According to the Centers for Disease Control and Prevention, Influenza (also known as the flu) is a contagious respiratory illness caused by flu viruses. It can cause mild to severe illness, and at times can lead to death. The flu is different from a cold. The flu usually comes on suddenly. People who have the flu often feel some or all of these symptoms:
- Fever* or feeling feverish/chills
- Sore throat
- Runny or stuffy nose
- Muscle or body aches
- Fatigue (tiredness)
- Some people may have vomiting and diarrhea, though this is more common in children than adults.
*It is important to note that not everyone with flu will have a fever.
Most people who get influenza will recover in a few days to less than two weeks, but some people will develop complications (such as pneumonia) as a result of the flu, some of which can be life-threatening.
Pneumonia, bronchitis, sinus and ear infections are examples of complications from the flu. In addition, it can make chronic health problems worse. For example, people with asthma may experience asthma attacks while they have the flu.
People at High Risk from Flu
Anyone can get the flu (even healthy people), and serious problems related to the flu
can happen at any age, but some people are at high risk of developing serious flu-
related complications if they get sick. According to the CDC this includes people 65
years and older, people of any age with certain chronic medical conditions (such as
asthma, diabetes or heart disease), pregnant women and young children.

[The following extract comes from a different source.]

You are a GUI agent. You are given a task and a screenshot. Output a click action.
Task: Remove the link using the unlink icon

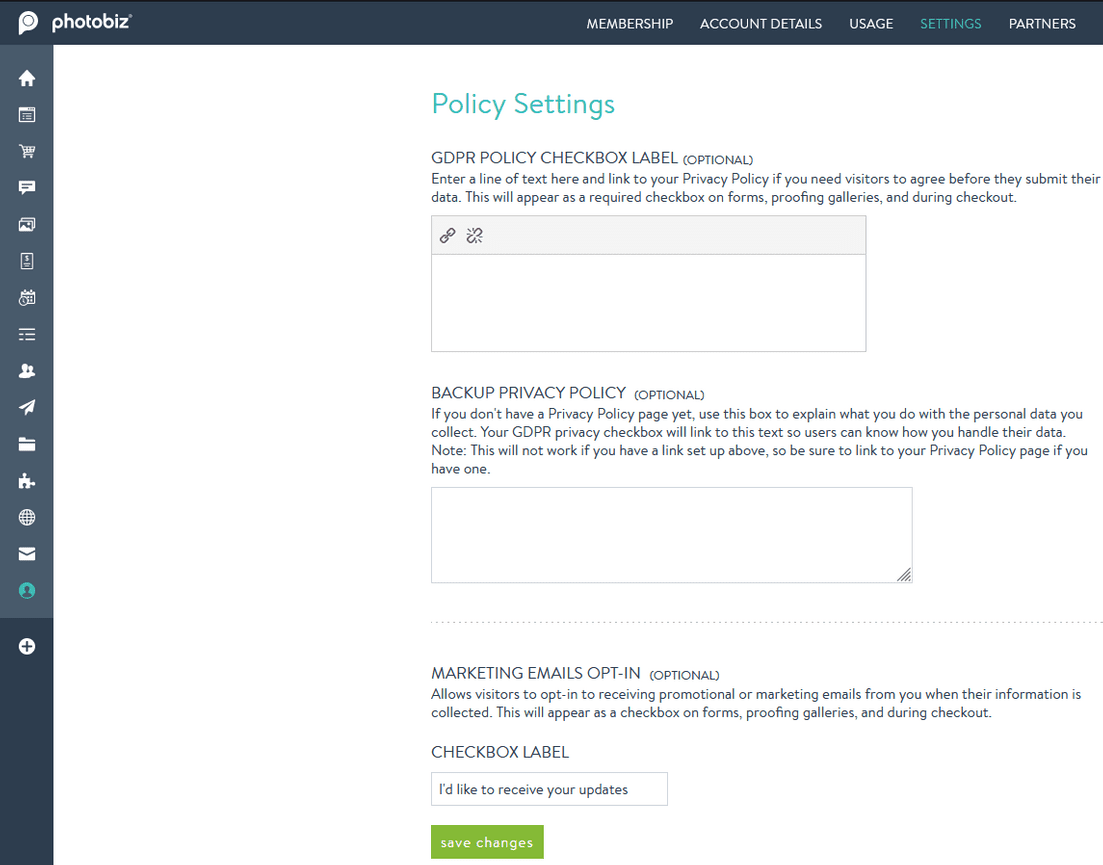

What are the emergency warning signs of flu sickness?
- Fast breathing or trouble breathing
- Bluish skin color
- Not drinking enough fluids
- Not waking up or not interacting
- Being so irritable that the child does not want to be held
- Flu-like symptoms improve but then return with fever and worse cough
- Fever with a rash
- Difficulty breathing or shortness of breath
- Pain or pressure in the chest or abdomen
- Sudden dizziness
- Severe or persistent vomiting
- Flu-like symptoms that improve but then return with fever and worse cough
The CDC recommends getting the flu vaccine as soon after the vaccines become
available or by the end of October if possible. They still encourage getting a vaccine in
January or later since the flu season typically peaks in January or later and it takes
about 2 weeks for the antibodies to develop in the body to provide protection. Therefore,
getting the vaccine early helps with prevention.
Stop the spread of germs that make you and others sick by following some simple preventative actions:
- Try to avoid close contact with sick people.
- While sick, limit contact with others as much as possible to keep from infecting them.
- If you are sick with flu-like illness, CDC recommends that you stay home for at least 24 hours after your fever is gone except to get medical care or for other necessities. (Your fever should be gone for 24 hours without the use of a fever-reducing medicine).
- Cover your nose and mouth with a tissue when you cough or sneeze. Throw the tissue in the trash after you use it.
- Wash your hands often with soap and water. If soap and water are not available, use an alcohol-based hand rub.
- Avoid touching your eyes, nose and mouth. Germs spread this way.
- Clean and disinfect surfaces and objects that may be contaminated with germs like the flu.